REQUIREMENT →
For the material that follows, state the number of lines where "label" occurs, and add nothing.
── AVAILABLE RECORDS ──
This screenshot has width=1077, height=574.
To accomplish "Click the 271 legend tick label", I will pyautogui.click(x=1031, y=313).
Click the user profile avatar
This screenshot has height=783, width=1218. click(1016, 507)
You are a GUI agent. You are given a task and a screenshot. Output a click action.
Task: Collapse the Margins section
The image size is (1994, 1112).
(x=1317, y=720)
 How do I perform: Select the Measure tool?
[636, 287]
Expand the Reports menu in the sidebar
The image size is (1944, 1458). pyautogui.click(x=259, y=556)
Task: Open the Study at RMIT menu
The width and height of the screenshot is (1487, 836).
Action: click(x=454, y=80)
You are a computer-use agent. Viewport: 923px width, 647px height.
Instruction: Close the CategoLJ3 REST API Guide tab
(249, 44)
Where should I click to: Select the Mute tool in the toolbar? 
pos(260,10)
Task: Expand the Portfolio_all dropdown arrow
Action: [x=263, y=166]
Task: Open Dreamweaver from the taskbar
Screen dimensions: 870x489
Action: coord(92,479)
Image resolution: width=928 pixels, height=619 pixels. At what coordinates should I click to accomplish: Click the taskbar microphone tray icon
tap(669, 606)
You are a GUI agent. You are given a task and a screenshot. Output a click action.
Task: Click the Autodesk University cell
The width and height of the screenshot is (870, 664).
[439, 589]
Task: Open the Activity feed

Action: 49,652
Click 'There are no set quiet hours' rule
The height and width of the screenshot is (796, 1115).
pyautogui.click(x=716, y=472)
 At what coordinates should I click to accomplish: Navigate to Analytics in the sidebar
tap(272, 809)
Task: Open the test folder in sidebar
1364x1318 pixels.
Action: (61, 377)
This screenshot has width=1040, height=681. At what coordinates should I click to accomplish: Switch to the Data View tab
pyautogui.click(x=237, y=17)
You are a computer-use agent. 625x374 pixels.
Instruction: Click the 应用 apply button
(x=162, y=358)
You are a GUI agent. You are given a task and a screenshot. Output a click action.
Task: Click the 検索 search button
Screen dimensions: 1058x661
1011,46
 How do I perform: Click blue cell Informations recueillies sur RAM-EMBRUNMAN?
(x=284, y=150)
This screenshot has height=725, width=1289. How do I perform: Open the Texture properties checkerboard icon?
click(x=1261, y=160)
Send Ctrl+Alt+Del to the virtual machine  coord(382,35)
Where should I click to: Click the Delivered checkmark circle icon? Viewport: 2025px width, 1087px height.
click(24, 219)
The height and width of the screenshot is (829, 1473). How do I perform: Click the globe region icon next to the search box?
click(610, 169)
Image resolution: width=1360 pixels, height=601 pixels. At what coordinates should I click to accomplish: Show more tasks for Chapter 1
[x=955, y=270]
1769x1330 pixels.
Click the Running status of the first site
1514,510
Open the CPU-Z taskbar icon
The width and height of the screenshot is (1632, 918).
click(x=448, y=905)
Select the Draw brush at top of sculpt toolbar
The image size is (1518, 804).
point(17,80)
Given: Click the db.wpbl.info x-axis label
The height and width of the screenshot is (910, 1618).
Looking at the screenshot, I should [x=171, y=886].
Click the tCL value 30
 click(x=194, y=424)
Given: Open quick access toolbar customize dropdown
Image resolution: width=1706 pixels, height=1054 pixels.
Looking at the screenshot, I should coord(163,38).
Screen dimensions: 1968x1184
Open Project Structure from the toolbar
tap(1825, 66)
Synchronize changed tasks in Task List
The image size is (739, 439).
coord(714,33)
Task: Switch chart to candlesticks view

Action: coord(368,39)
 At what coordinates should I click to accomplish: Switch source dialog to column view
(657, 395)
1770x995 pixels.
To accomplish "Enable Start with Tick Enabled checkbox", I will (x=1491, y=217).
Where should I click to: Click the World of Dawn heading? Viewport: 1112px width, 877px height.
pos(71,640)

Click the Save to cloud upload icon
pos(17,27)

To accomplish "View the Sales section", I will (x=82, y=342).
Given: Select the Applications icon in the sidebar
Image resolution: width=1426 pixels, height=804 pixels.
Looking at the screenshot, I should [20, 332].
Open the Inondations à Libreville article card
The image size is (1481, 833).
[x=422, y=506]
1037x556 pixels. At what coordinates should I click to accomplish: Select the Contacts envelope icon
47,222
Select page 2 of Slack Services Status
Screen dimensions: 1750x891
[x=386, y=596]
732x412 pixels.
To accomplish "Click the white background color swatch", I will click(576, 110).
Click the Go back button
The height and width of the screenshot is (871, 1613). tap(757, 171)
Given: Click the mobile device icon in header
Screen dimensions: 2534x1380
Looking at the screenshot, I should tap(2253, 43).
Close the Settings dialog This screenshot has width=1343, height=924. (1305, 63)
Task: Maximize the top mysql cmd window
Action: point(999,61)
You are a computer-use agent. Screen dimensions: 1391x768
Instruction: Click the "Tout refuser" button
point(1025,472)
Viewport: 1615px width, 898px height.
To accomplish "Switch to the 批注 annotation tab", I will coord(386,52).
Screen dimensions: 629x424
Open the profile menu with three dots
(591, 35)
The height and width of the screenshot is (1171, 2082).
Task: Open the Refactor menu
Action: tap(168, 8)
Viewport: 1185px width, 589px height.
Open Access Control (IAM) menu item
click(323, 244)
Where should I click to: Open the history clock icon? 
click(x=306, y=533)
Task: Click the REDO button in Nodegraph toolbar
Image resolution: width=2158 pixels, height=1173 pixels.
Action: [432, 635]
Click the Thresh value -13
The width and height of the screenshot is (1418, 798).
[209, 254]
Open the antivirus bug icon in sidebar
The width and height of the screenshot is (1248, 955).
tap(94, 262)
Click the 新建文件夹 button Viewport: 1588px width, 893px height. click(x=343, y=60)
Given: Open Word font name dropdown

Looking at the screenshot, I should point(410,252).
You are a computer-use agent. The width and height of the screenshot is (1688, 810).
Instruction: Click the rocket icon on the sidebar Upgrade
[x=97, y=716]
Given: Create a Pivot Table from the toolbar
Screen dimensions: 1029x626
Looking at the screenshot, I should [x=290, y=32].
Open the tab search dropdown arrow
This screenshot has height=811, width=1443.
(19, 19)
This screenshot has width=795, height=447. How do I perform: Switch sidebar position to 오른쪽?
───
SOLUTION TO THE PROBLEM →
2